The maximum mounting height is the greatest height where at least 70% of the average PAR is retained inside the tank. Retaining anything less than 70% of the average PAR is mounted too high up and deemed an unacceptable level of light loss. 

What is an "optimal" mounting height?
When the minimum mounting height does not exceed the maximum mounting height. Mounting your light within this range will create optimal light distribution and retain no less than 70% of the total average PAR.

What is a "sub-optimal" mounting height?
This is when the minimum mounting height exceeds the maximum mounting height. The lighting option cannot achieve a less than 30% reduction in the center spot while also retaining 70+% of the total possible PAR.

Some manufacturers prioritize distribution, some prioritize efficiency, and some offer a forgiving solution where there is a range of mounting heights that produce "optimal" results. This becomes obvious when studying the PAR data graphed in the video, especially in the case of the "sub-optimal" mounting heights. In the case of a sub-optimal mounting height, it's all that more important to be precise in the mounting height to get the most out of your lighting option.    

BRS Recommended Mounting Height

BRS Recommended Mounting Height

When coming up with the BRS Recommended mounting heights, we chose the maximum mounting height because this represents the height at which you can achieve the best possible distribution while retaining a reasonable level of light retention. 

It should be noted that most lighting manufacturers provide a recommended mounting height range.

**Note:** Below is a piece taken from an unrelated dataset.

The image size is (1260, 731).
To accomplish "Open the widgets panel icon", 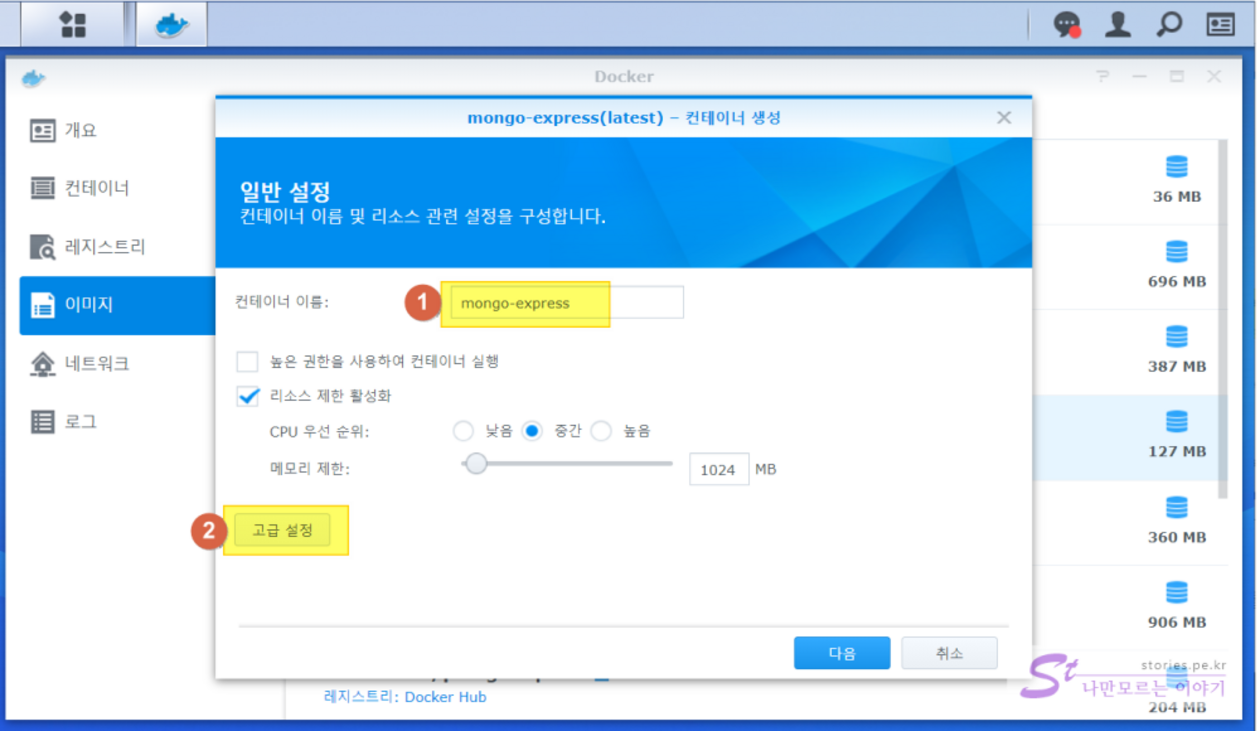I will [x=1220, y=24].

In most cases, this is very similar to the BRS Recommended height but is not always an exact match. While our heights were determined using our criterion and PAR data, lighting manufacturers are not held to any standard for calculating their recommendations. The BRS recommended mounting height is defined as inches from the water's surface. 


What We've Learned

Incorrectly mounting your light can not only result in wasting light but can also create hot spots of dangerously high levels of PAR that will burn corals. You can also wind up with a very inefficient install and waste light that could otherwise be harnessed at the correct mounting height.  These are very common mounting mistakes that should not be overlooked and ultimately using a PAR meter is the best tool to achieve mounting success.  

The optimal mounting height will change based on the shape of your aquarium and the configuration of your primary lights. Our test was performed over a 24" cube and a rectangular-shaped aquarium would have produced a different data set, resulting in different optimal mounting heights. 

The optics and engineering of a particular light heavily influence the ideal mounting height. Most small profile lights with very focused light sources are not forgiving and you have a very small mounting height window where both efficiency and hot spot reduction are optimized. Larger form factor light configurations that prioritize distribution are more forgiving in the way of mounting height and make it easier to achieve ideal light coverage.

LED lighting technology has evolved and there are modern LED lighting solutions that actually perform better than T5 and metal halide lighting of days past. It's just a matter of applying this LED technology correctly.